Please copy out the records below word for word, leaving out the pictures.

** START OF DATA EXTRACT **

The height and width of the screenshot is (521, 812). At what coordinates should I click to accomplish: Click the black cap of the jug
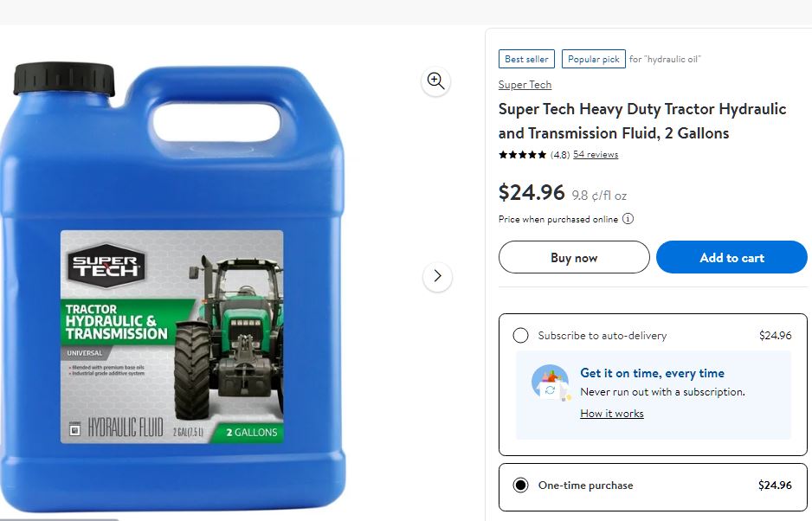pyautogui.click(x=64, y=78)
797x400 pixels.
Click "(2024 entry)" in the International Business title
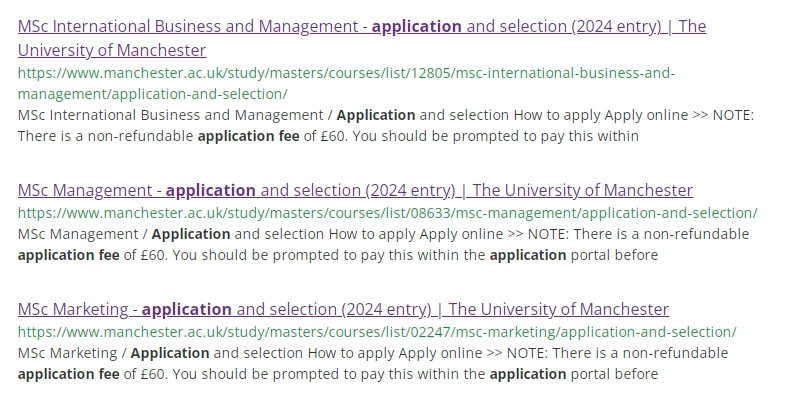[x=614, y=27]
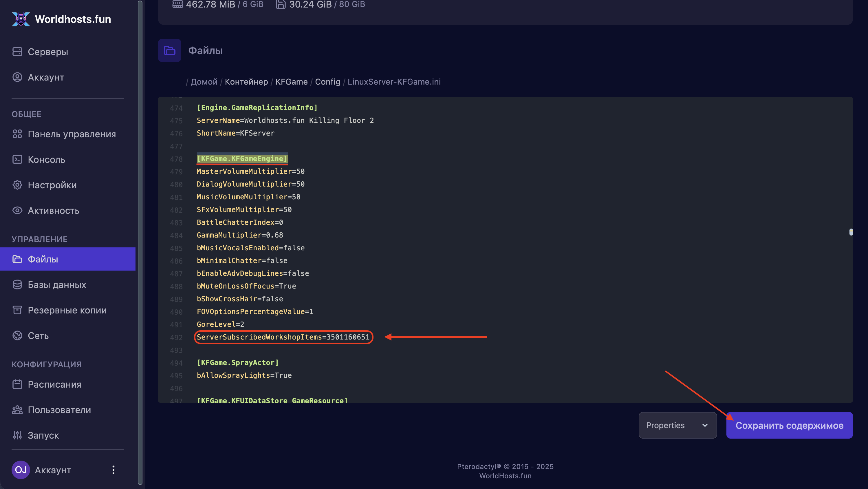Open Резервные копии in sidebar
This screenshot has width=868, height=489.
(x=67, y=310)
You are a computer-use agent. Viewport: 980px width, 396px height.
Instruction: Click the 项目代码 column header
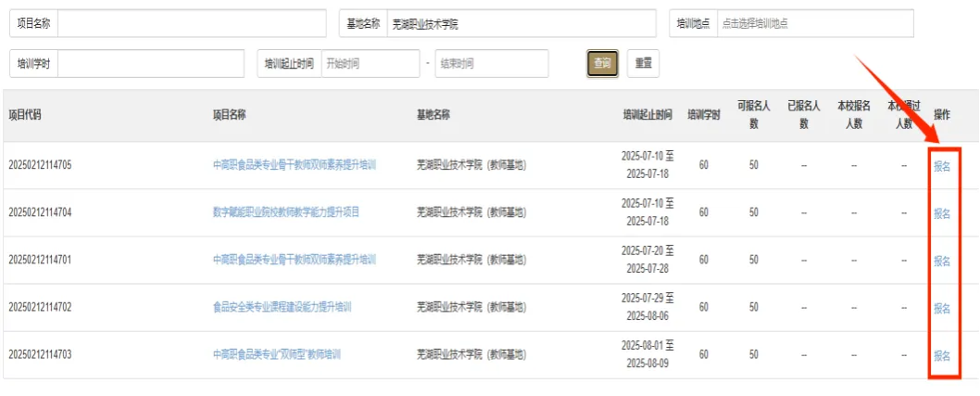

** END OF DATA EXTRACT **

RIGHT ANSWER:
The height and width of the screenshot is (521, 812). At what coordinates should I click to accomplish: Click the black cap of the jug
pyautogui.click(x=64, y=78)
797x400 pixels.
Click "(2024 entry)" in the International Business title
[x=614, y=27]
Open Резервные копии in sidebar
This screenshot has width=868, height=489.
(x=67, y=310)
You are a computer-use agent. Viewport: 980px width, 396px height.
Instruction: Click the 项目代码 column header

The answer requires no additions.